Among the main species found in the region are chilca (Baccharis spp.), laurel, San Pedro cactus, Physalis peruviana (uvilla), black elder, pumamaqui (Oreopanax sp.), sappanwood, arrayán, cashoco, alder, acacia, sage, guato blanco, cedar, castor oil plant, walnut, yumbingue (Terminalia guyanensis) and canelón (Swartzia littlei).

==Fauna==
So far, 68 species of mammals have been recorded in the park and its surroundings; four of them are on Ecuador's "Red List" as either endangered or vulnerable:
- Mountain tapir (Tapirus pinchaque)
- Spectacled bear (Tremarctos ornatus)
- Northern pudu (Pudu mephistophiles)
- Jaguar (Panthera onca)
Other notable mammals include:
- Amazonian hog-nosed skunk (Conepatus semistriatus)
- Common grey shrew opossum (Caenolestes fuliginosus)
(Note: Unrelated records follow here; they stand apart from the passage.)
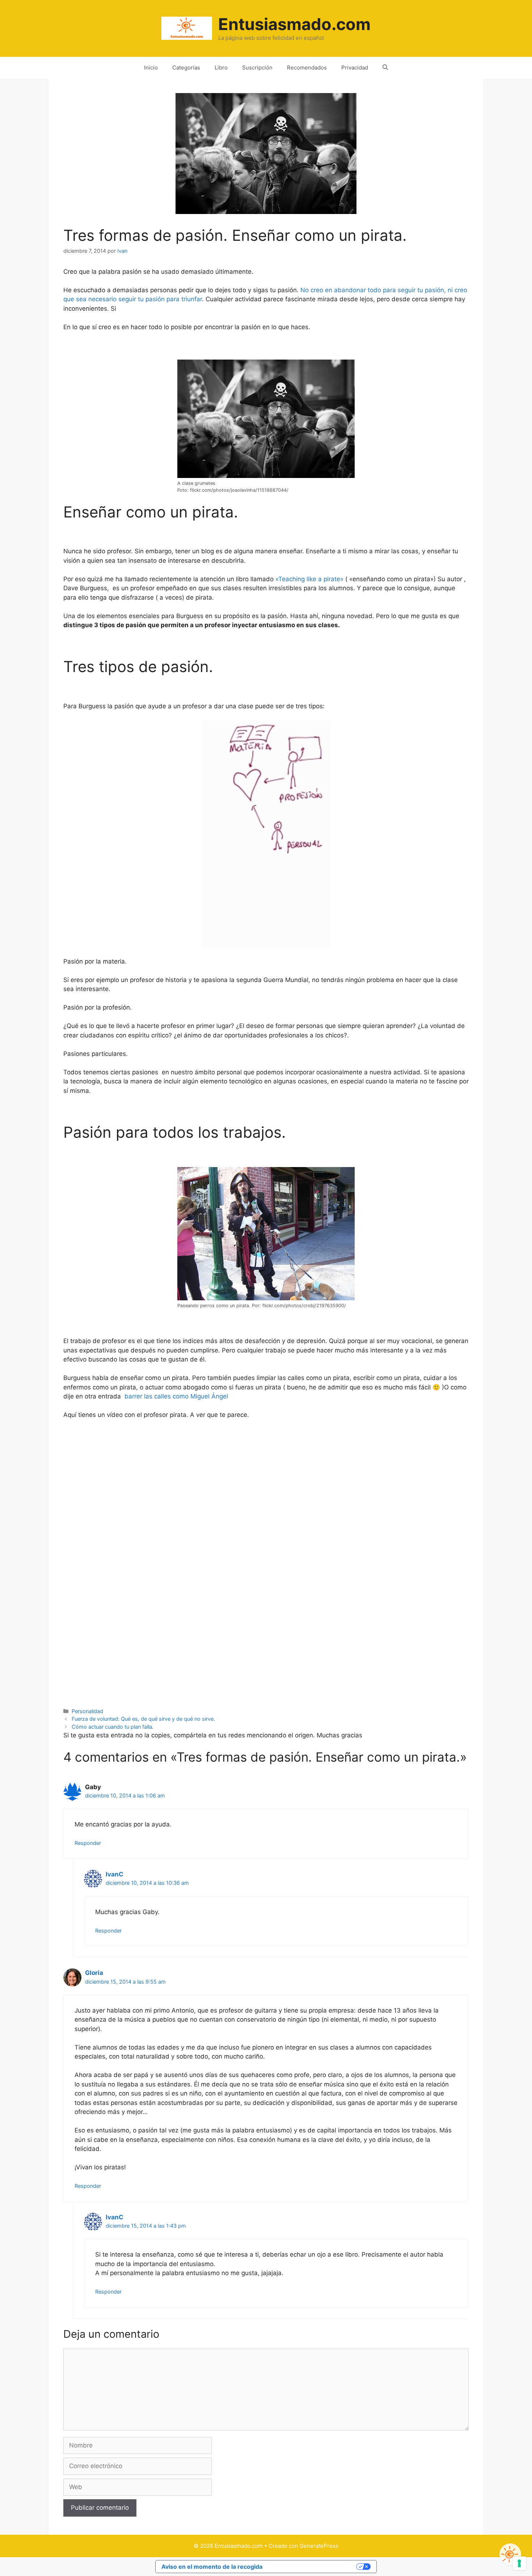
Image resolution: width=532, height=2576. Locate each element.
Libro (221, 67)
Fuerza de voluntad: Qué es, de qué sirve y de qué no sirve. (143, 1719)
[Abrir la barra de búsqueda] (385, 68)
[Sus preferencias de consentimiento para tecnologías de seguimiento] (519, 2563)
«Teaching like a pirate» (310, 579)
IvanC (114, 1874)
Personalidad (87, 1711)
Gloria (94, 1972)
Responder (88, 1843)
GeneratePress (319, 2545)
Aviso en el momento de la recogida (211, 2566)
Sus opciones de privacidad (313, 2566)
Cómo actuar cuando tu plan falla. (112, 1727)
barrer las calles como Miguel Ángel (176, 1396)
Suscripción (257, 67)
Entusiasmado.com (294, 24)
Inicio (151, 67)
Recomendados (307, 67)
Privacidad (354, 67)
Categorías (186, 67)
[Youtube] (510, 2554)
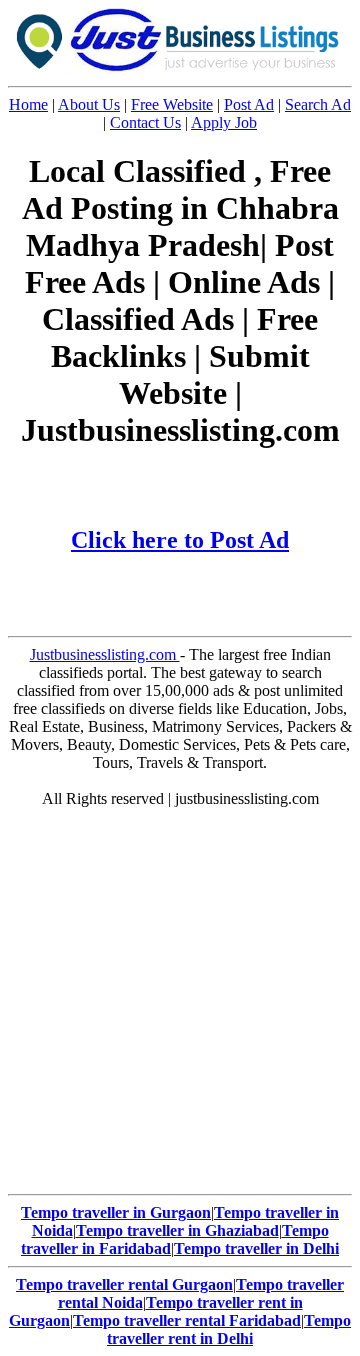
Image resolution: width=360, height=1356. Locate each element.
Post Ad (249, 104)
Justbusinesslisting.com (105, 654)
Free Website (172, 104)
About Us (89, 104)
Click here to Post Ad (180, 540)
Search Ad (318, 104)
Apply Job (224, 122)
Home (28, 104)
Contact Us (145, 122)
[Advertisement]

There are 560 registered species of birds, which accounts for six per cent of all birds registered worldwide and 40 per cent of the birds registered in Ecuador. For this reason it was identified in 1995 by Wedge and Long as one of the important areas for the conservation of neotropical birds.
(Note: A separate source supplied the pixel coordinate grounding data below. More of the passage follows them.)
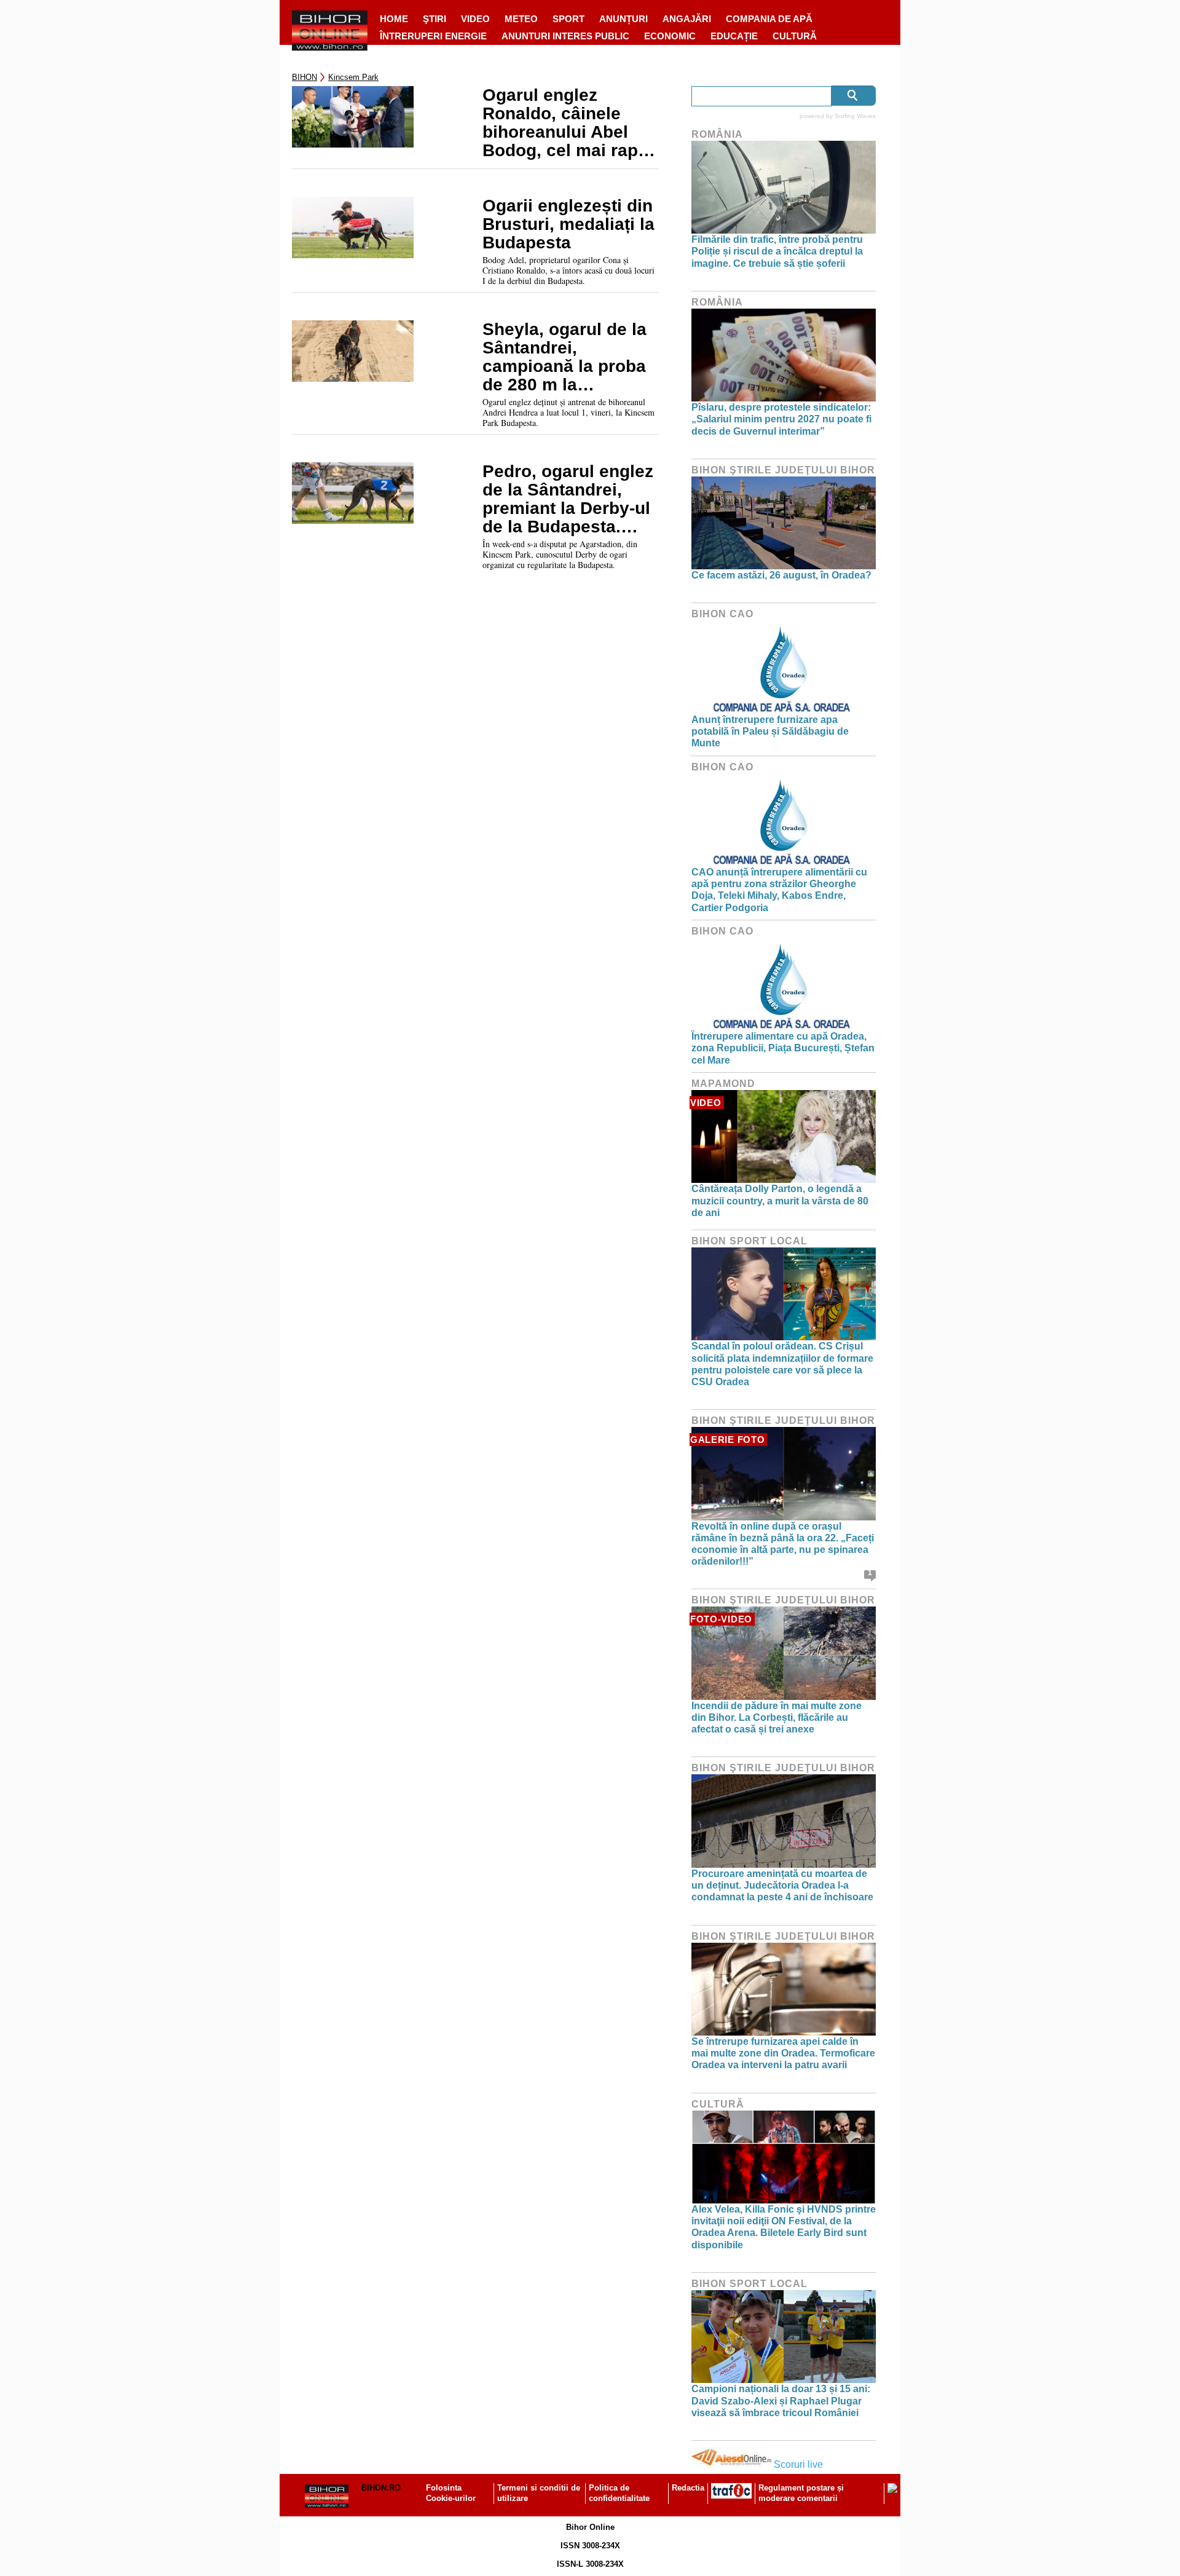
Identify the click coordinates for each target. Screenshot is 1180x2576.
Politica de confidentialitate (619, 2493)
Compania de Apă (769, 19)
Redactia (688, 2487)
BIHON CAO (722, 614)
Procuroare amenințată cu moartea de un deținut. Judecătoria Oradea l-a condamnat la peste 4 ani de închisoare (782, 1885)
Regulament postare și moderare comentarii (801, 2493)
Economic (670, 36)
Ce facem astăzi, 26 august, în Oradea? (781, 575)
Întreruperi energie (433, 36)
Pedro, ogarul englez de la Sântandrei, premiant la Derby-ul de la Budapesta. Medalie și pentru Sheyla (567, 499)
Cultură (795, 36)
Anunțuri (623, 19)
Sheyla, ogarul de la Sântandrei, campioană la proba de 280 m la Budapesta (564, 357)
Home (394, 19)
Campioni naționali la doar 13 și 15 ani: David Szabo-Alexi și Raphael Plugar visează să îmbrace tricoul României (780, 2400)
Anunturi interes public (565, 36)
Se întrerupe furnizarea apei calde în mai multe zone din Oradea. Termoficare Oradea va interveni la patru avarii (783, 2053)
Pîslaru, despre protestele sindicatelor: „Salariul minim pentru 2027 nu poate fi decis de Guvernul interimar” (781, 419)
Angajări (687, 19)
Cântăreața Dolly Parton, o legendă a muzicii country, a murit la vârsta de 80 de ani (779, 1200)
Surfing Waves (855, 116)
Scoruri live (798, 2464)
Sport (568, 19)
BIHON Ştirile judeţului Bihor (783, 470)
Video (475, 19)
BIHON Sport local (749, 1241)
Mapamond (723, 1083)
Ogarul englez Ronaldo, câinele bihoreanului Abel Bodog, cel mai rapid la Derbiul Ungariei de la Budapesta (567, 123)
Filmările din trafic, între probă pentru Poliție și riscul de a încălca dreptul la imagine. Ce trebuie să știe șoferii (777, 251)
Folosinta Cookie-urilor (451, 2493)
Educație (734, 36)
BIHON (304, 77)
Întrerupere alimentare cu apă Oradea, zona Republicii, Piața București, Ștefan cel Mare (783, 1048)
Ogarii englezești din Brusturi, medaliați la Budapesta (568, 224)
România (717, 134)
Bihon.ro (381, 2487)
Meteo (521, 19)
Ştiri (434, 19)
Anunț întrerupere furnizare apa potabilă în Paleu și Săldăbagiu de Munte (770, 731)
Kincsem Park (353, 77)
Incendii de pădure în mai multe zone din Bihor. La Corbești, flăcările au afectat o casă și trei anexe (776, 1717)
The area has also been identified as a diversity hotspot of insects such as geometer moths. So far, 1,266 species of this family have been recorded in the northern part of the park and adjacent montane forests, a number exceeding any other place in the world.

==Tourist information==
The city of Loja is approximately 15 minutes from the Cajanuma entrance. There are three main trails, including the short 15 minute educational Spectacled Bear Trail (el Sendero del Oso de Anteojos), the slightly longer 45 minute Cloud Forest Trail (el Sendero del Bosque Nublado) And the 5 km Mirador trail, which provides a view of the City of Loja and surrounding countryside. There are cabins on the mirador trail which may be rented for a minimal fee with advance booking. One may also take a two-day hike to the complex of lakes known as Lagunas del Compadres, but only with advance permission and a guide. The Bombuscara entrance, located 15 minutes from the city of Zamora, boasts several small trails, including a trail to the Poderosa waterfall (Cascada Poderosa), where one can wade in the water, a steep trail to a scenic viewpoint (sendero del mirador), and a trail to a swimming hole in the Bombuscara River. An additional trail can be accessed from barrio Yamburara in the town of Vilcabamba, which leads to the El Palto waterfall. There is a fee of $2 to enter the waterfall site.

==Climate==
The rainy season varies throughout the park. In the east the rainy season is March – July, while in the west the rainy season is October – December. The mean temperature at high elevations is 12 °C (54 °F) while in the lower parts of the park it is 18 °C (64 °F).